> Collected data
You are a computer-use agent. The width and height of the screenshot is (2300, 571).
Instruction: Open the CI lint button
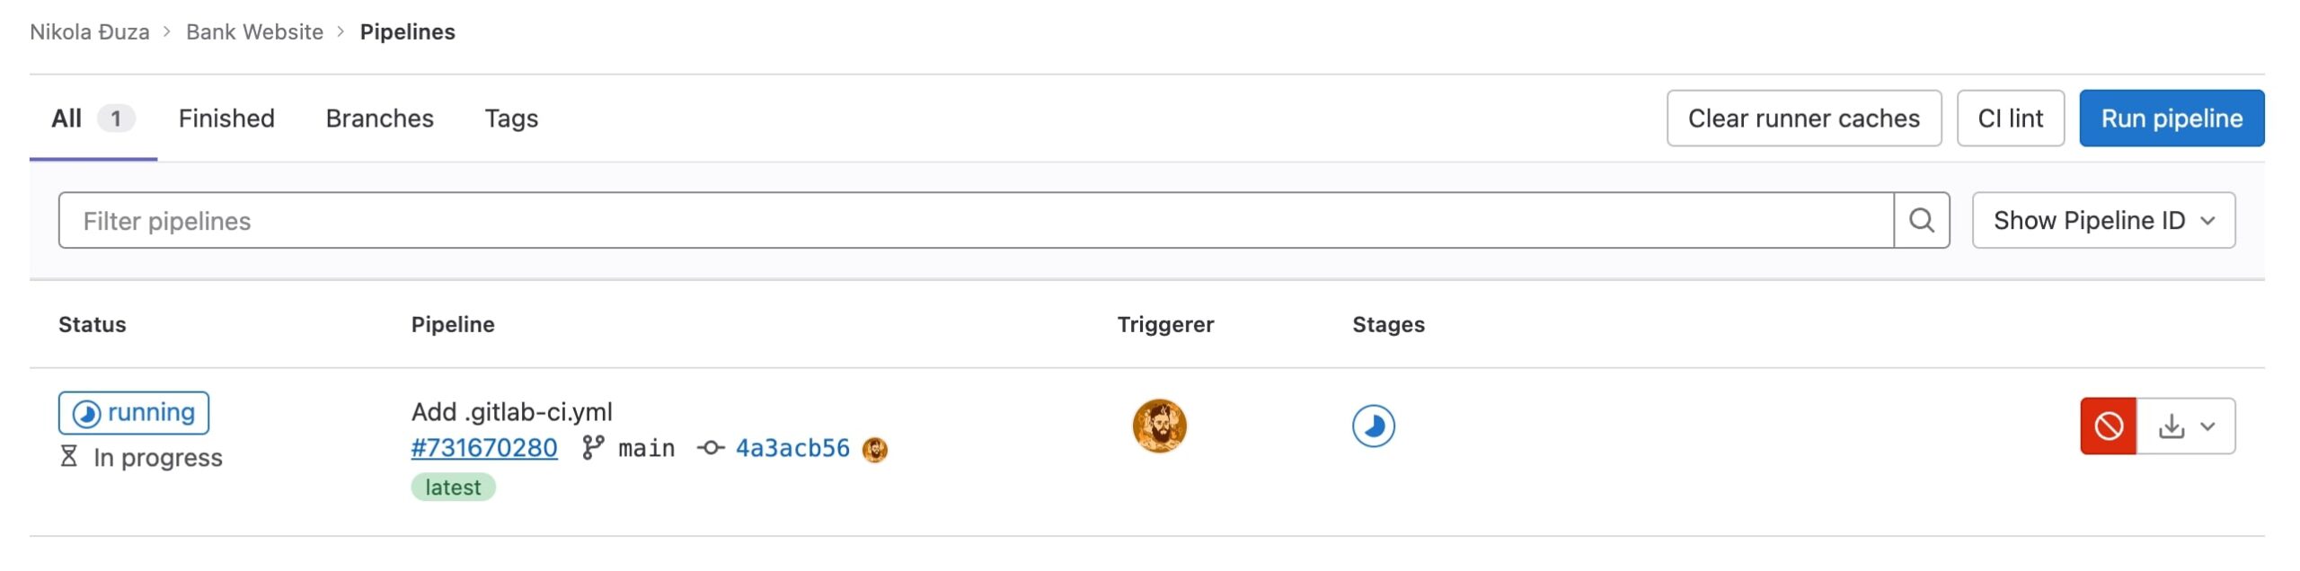2010,119
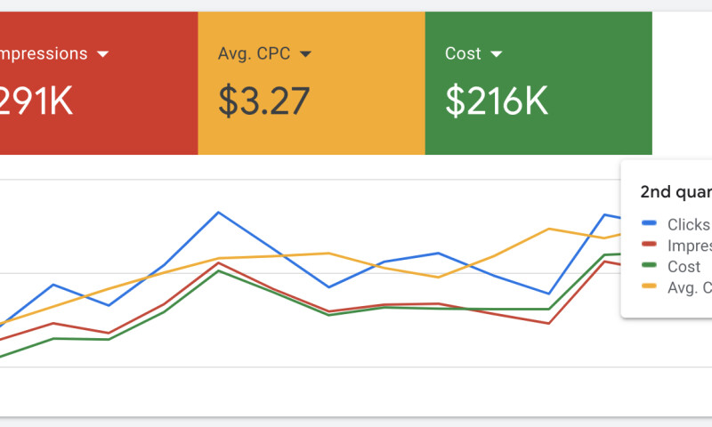
Task: Click the red Impressions legend color marker
Action: [649, 246]
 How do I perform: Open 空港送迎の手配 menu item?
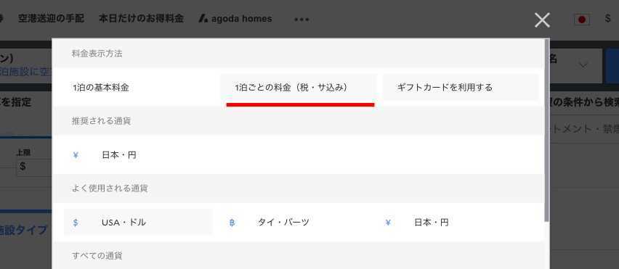tap(51, 19)

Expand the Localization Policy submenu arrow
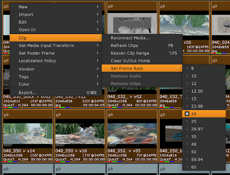coord(97,61)
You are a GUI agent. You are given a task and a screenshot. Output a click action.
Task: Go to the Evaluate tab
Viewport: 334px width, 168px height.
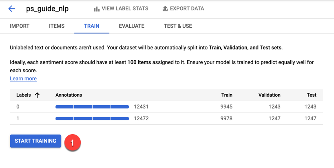132,26
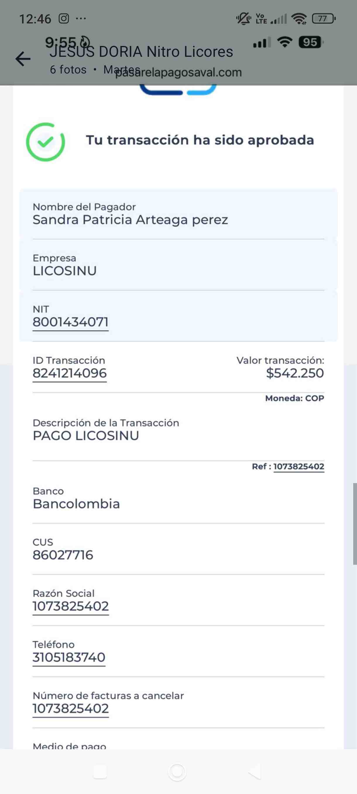Tap the outer battery status icon

pyautogui.click(x=324, y=19)
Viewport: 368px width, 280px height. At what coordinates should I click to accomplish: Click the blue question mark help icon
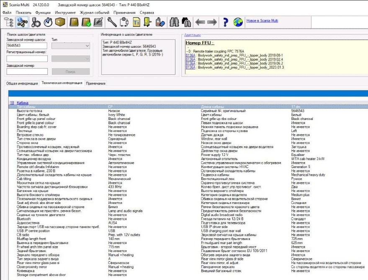click(x=225, y=22)
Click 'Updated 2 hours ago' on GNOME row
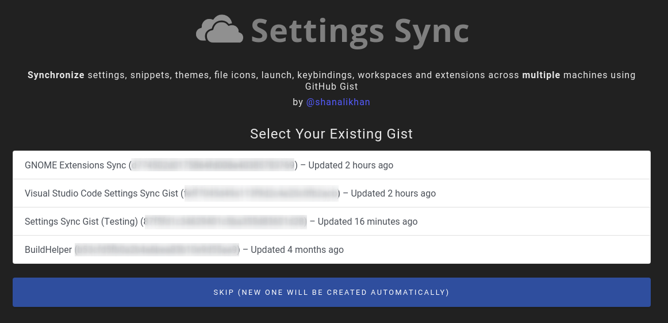Image resolution: width=668 pixels, height=323 pixels. click(x=351, y=166)
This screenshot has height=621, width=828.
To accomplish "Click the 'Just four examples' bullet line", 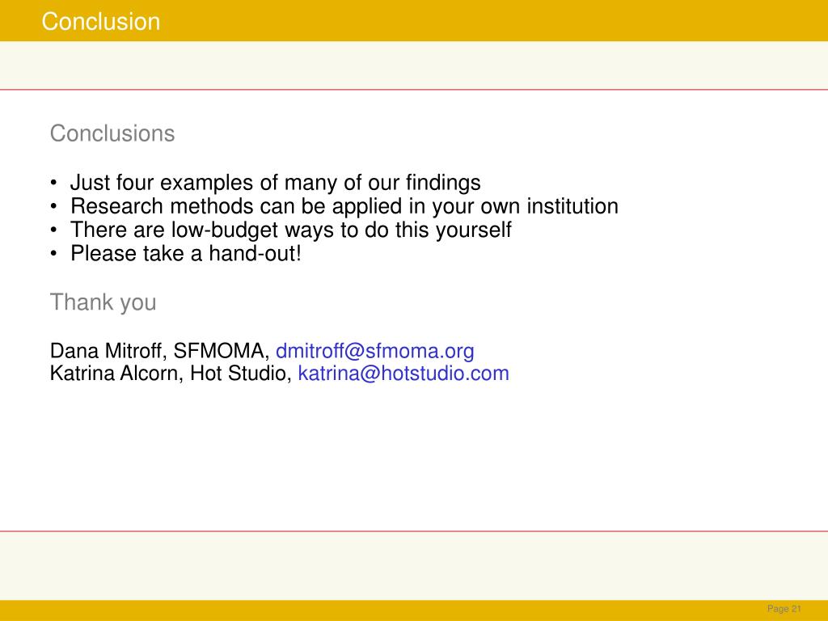I will pyautogui.click(x=275, y=183).
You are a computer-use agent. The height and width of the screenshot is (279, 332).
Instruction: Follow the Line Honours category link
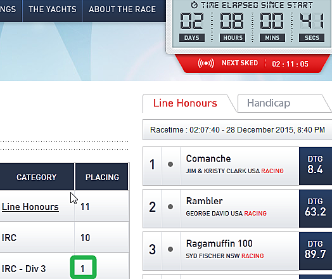click(x=30, y=207)
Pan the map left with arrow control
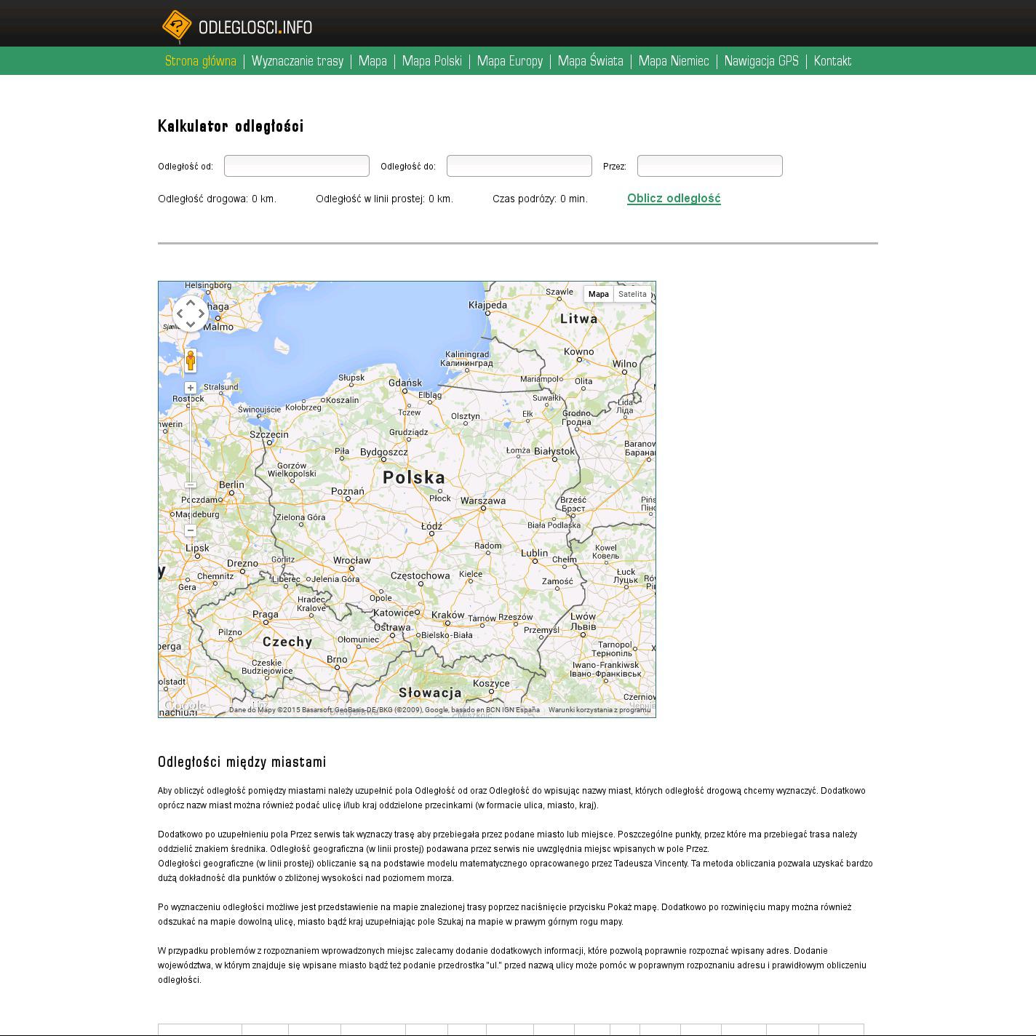The image size is (1036, 1036). coord(179,314)
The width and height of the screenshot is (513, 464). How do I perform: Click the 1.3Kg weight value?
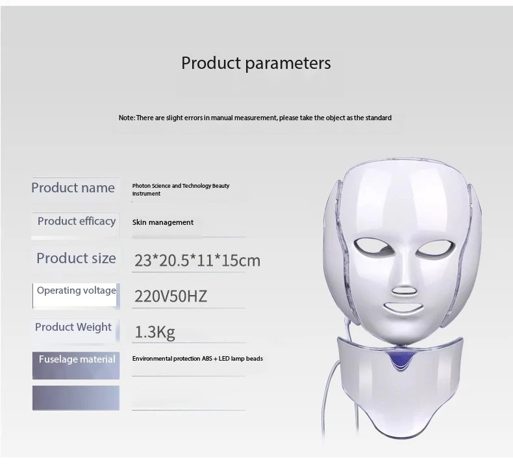click(x=155, y=333)
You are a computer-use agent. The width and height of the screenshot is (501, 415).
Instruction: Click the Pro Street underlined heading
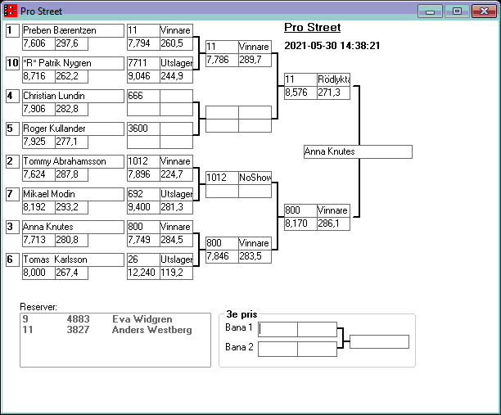click(x=312, y=28)
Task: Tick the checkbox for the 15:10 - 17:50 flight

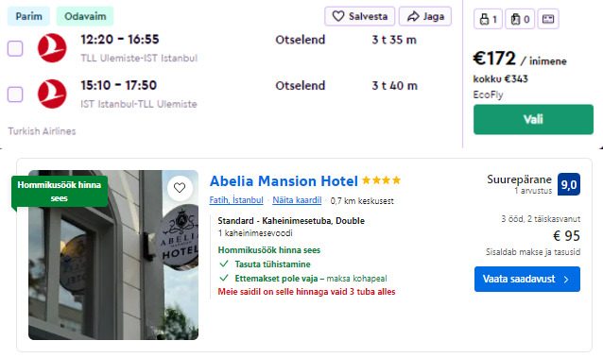Action: (x=15, y=94)
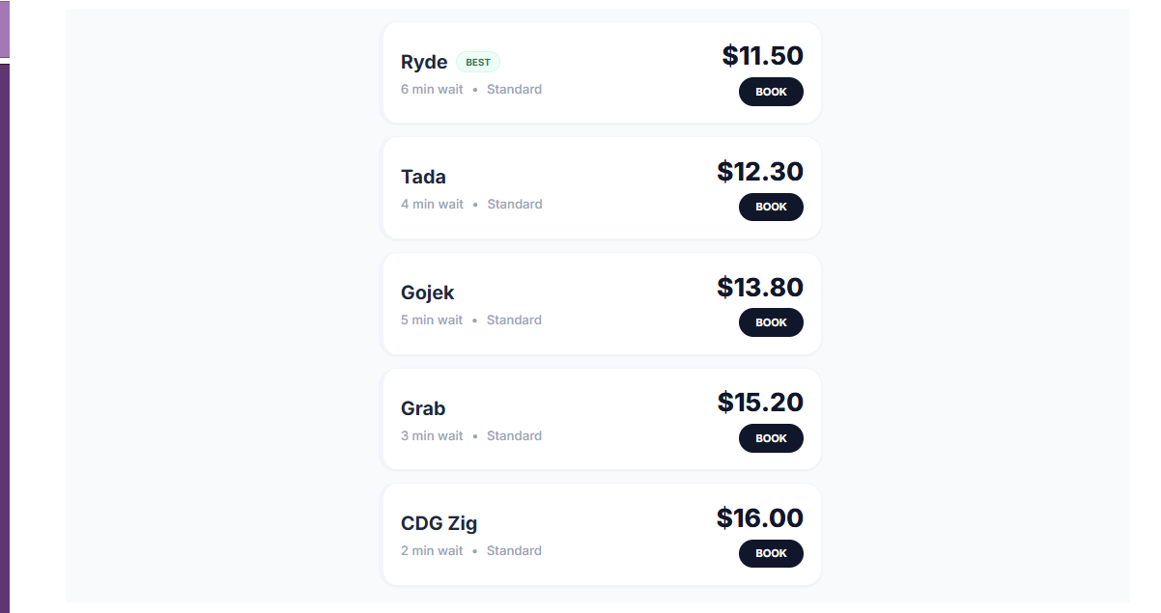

> What to do
Only the lines from the one containing "The width and height of the screenshot is (513, 464)." through the last line of the data belong in the copy, both included and reproduced exactly. Pictures do not.

> Response below
The width and height of the screenshot is (513, 464). How do I perform: Click the 1.3Kg weight value?
click(x=155, y=333)
You are a computer-use agent. The width and height of the screenshot is (501, 415).
Instruction: Click the Pro Street underlined heading
click(x=312, y=28)
Task: Tick the checkbox for the 15:10 - 17:50 flight

Action: (x=15, y=94)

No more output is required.